Presumably that would be a small cost, which would be outweighed by the benefits.
As far as which agency does it, it makes the most sense to have DHS as they're already there certifying the restaurants for safety.
Mar 15, '09
Jeff:
Read the ORS for the current excise tax: http://www.leg.state.or.us/ors/473.html
......
Then read the the bill: http://www.leg.state.or.us/09reg/measpdf/hb2400.dir/hb2461.intro.pdf
...a manufacturer or an importing distributor of malt beverages shall be subject to a prevention, treatment and recovery tax of $49.61 per barrel of 31 gallons of malt beverage.
We do not impose a tax on out-of-state breweries; the distributors pay the tax when they bring the beer into the state.

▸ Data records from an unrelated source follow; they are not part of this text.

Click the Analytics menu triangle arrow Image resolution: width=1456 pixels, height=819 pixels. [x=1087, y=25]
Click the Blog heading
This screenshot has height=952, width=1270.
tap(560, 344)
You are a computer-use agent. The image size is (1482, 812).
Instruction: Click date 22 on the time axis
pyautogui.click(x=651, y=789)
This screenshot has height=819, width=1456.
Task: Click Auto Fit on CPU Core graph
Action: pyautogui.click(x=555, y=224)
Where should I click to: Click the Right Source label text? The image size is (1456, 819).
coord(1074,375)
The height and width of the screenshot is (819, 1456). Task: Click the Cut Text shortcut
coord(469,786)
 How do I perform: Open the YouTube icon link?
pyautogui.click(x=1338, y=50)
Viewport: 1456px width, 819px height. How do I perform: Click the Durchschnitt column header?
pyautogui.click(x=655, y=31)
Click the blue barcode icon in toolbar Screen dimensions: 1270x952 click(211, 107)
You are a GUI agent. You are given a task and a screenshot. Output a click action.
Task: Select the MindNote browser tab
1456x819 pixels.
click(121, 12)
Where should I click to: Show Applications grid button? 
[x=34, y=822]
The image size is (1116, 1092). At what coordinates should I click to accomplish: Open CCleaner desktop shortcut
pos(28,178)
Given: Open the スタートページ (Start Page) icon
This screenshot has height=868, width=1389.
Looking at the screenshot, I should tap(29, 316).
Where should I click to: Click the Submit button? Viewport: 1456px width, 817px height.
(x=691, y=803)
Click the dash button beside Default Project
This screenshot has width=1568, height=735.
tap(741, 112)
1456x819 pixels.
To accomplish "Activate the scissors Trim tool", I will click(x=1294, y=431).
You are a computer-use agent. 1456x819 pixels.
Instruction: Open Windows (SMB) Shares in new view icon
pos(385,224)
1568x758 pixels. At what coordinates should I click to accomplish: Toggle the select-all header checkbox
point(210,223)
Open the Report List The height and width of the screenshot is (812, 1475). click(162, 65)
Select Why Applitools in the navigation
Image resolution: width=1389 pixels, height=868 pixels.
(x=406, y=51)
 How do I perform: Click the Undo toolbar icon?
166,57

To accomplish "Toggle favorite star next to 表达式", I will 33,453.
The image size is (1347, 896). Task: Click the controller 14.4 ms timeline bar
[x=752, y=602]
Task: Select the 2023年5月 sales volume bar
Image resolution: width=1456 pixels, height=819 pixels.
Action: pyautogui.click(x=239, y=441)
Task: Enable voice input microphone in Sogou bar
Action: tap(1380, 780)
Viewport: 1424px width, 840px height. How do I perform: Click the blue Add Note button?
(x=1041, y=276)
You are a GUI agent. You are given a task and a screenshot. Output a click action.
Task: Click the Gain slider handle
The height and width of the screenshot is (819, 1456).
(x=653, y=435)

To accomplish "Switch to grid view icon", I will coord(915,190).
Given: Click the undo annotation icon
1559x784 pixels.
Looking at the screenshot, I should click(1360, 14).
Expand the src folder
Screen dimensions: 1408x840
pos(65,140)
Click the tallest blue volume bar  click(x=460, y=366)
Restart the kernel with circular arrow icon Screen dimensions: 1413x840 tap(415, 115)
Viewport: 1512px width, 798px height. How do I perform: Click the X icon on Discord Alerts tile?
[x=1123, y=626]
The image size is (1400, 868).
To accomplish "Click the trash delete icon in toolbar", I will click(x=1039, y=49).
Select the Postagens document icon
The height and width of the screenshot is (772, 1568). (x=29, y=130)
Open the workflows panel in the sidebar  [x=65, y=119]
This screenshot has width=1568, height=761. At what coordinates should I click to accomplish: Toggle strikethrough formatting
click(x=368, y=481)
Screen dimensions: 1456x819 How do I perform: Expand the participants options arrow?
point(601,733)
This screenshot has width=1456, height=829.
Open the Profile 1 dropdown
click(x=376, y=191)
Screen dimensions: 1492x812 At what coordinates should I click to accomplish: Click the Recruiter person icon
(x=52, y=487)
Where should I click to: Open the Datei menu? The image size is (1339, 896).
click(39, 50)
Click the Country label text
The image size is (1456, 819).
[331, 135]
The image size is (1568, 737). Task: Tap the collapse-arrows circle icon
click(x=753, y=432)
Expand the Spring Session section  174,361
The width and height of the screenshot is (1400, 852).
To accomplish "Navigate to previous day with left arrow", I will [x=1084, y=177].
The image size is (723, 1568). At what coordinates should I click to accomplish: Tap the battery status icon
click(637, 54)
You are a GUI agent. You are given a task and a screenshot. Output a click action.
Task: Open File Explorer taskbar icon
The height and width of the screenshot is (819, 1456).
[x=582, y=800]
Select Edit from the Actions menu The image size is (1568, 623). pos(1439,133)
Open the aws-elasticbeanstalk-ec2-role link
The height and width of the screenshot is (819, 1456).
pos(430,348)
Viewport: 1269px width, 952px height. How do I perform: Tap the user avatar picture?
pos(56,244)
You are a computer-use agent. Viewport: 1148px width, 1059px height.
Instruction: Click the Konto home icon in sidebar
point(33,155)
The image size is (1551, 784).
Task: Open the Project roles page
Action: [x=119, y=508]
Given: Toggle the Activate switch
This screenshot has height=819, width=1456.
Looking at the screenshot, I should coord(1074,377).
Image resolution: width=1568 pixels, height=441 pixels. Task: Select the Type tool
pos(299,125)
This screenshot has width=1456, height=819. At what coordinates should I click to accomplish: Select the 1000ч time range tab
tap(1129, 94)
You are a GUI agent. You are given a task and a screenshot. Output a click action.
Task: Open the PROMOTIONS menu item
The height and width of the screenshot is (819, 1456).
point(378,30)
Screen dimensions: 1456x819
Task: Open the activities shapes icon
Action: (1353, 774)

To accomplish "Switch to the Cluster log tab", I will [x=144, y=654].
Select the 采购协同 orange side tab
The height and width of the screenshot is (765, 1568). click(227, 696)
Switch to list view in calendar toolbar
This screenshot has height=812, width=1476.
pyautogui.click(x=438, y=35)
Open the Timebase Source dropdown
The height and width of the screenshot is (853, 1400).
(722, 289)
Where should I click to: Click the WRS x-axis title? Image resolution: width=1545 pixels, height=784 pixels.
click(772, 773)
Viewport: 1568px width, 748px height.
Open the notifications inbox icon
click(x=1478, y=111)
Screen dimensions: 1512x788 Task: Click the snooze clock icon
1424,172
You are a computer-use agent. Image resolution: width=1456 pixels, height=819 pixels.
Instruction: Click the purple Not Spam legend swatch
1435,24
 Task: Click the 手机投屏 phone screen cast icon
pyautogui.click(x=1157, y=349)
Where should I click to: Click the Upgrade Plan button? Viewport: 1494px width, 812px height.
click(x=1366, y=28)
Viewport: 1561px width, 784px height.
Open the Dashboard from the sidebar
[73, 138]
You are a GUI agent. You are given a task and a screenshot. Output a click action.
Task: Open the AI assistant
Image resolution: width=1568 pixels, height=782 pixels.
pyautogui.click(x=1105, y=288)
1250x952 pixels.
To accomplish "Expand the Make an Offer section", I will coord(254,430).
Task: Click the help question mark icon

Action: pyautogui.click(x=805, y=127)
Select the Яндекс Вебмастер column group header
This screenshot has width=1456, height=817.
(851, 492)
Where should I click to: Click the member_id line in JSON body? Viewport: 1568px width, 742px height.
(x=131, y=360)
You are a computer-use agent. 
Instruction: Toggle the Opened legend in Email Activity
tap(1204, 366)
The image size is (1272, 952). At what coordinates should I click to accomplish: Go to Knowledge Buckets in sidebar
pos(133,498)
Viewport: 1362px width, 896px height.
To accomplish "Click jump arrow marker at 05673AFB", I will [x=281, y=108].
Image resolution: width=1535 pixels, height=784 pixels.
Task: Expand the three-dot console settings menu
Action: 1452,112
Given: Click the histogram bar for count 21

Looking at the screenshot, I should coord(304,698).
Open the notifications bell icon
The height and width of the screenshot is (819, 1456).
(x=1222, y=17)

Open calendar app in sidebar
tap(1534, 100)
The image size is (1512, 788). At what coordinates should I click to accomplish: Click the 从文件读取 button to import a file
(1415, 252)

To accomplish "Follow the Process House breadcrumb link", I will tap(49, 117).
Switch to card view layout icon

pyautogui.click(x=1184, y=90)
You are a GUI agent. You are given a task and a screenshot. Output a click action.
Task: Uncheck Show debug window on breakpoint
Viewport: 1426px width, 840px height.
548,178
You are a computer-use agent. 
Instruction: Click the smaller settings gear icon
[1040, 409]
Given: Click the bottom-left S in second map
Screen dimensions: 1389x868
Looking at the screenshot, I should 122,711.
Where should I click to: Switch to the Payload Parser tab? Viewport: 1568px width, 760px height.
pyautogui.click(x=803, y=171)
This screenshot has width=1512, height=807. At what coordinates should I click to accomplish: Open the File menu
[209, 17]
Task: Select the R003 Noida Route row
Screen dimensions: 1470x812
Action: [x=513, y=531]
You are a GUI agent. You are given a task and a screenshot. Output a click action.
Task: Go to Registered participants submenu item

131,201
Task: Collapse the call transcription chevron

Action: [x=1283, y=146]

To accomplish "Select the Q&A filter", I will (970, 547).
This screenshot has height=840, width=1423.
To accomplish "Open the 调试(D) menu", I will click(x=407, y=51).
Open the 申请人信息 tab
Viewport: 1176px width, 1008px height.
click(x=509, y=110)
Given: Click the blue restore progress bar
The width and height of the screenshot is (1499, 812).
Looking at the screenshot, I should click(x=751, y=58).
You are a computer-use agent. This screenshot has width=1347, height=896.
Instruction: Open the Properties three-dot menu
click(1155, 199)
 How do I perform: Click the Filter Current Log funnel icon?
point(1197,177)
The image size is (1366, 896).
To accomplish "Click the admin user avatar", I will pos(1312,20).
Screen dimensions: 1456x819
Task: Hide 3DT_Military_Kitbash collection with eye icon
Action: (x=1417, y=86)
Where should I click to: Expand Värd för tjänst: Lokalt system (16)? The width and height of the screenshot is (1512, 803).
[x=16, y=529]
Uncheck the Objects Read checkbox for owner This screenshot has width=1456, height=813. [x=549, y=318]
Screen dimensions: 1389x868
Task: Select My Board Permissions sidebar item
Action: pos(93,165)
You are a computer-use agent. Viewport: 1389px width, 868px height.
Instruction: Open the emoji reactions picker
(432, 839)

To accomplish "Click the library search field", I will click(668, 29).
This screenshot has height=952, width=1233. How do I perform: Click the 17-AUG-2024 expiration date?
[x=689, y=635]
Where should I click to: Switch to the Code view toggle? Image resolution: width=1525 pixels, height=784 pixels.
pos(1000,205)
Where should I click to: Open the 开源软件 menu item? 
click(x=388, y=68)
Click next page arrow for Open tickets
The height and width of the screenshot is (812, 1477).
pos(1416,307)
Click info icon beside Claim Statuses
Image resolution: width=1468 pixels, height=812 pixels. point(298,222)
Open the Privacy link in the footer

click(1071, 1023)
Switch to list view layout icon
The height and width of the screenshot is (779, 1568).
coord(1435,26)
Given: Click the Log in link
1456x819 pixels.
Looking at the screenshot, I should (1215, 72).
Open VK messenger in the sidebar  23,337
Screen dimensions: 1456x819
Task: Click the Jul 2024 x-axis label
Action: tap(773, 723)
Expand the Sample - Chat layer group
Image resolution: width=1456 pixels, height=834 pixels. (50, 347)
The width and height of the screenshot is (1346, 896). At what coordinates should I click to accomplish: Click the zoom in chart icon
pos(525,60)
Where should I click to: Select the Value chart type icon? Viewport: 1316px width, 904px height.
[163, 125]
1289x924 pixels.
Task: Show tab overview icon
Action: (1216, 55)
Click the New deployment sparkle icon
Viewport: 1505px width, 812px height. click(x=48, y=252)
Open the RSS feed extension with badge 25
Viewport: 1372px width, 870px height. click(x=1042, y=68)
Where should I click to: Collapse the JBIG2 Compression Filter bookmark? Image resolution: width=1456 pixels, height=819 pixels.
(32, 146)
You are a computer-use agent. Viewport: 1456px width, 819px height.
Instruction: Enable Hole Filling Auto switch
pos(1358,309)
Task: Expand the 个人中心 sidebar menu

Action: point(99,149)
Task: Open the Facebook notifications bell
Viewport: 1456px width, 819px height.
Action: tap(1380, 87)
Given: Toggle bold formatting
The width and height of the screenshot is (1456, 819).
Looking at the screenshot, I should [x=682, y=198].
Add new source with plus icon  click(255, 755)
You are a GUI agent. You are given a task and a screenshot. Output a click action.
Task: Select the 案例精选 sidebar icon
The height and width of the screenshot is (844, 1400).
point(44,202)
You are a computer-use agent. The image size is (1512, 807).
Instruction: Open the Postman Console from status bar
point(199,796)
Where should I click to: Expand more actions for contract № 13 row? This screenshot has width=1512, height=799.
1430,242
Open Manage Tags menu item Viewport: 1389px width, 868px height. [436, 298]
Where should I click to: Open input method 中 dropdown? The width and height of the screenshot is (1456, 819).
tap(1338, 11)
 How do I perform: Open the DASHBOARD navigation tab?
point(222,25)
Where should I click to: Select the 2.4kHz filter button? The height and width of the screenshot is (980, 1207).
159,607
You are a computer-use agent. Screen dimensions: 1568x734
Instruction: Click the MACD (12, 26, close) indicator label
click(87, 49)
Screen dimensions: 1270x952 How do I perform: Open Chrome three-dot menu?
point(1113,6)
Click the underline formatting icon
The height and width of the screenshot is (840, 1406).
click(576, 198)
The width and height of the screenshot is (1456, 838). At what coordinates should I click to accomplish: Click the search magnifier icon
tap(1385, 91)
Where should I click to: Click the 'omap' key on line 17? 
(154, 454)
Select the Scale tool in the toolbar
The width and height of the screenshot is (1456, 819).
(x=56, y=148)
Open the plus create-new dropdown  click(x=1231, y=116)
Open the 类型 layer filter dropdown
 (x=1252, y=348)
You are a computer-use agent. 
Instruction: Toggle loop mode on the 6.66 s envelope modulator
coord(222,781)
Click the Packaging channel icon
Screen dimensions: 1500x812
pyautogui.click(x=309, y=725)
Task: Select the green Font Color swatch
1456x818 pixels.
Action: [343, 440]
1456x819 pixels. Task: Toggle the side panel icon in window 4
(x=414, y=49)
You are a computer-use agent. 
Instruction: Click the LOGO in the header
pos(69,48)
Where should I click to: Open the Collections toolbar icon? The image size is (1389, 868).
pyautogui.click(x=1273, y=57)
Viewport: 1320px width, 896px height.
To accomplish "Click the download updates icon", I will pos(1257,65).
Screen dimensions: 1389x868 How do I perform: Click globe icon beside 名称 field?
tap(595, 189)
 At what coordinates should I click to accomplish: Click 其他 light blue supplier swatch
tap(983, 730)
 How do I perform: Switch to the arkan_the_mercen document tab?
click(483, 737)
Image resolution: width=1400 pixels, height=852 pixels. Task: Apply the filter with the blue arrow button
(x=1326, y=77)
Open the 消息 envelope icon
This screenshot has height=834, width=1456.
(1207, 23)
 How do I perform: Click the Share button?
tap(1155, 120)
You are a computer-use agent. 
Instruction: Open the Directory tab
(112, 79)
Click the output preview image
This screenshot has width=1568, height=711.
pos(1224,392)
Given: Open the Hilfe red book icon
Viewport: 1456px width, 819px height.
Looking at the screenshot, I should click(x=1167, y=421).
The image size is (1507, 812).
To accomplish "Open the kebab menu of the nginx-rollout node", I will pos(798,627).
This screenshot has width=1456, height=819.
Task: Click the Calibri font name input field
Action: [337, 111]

I can't help but note how funny I find it that you have been crusading against this tax without actually understanding how it's collected or who pays it. Come on, Jeff. Do your own research.
8:47 a.m.
Mar 16, '09
Cafe, you're mistaken. "imported" does not mean from St. Louis, it means Munich. Were talking about a tiny percent of the beer. I'm not sure why you're so pissed, either. I've always been very clear that my concern is local breweries. Even if your point had been accurate, it wouldn't change a single argument.
Mar 16, '09
Jeff: Call somebody at the OLCC and ask them what "imported" means. I assure you that it includes both Munich and St. Louis, and any other city in the world that is not in Oregon. Also ask them who pays the bulk of the current beer tax--brewers, or distributors.
Don't tell me that I'm mistaken before checking into this further. You are wrong. I can't say it any more simply than that.
8:23 a.m.
Mar 17, '09
Cafe Today... are you affiliated with the ownership of the cafe in the state capitol? Or is your moniker simply a statement of your physical location or personal affinity for the restaurant?
Mar 17, '09
Posted by: Jiang | Mar 14, 2009 1:55:33 PM
Using DHS is irrational. Not only would that cost more, much more, Bartender, but I made some calls and I can tell you that it is there specifically as a DHS gimmee
Jiang is a disgruntled employee, by the DHS definition. One determines that from tone, not content. It is our policy to not review or engage in debate with disgruntled individuals. As such, his claims cannot be reviewed.
It is worth noting, for those that would work in Salem, that the law prohibiting blacklisting, only applies to union related activities. We keep other "lists", and if you are regarded as "disgruntled", you can save your time applying for other State jobs.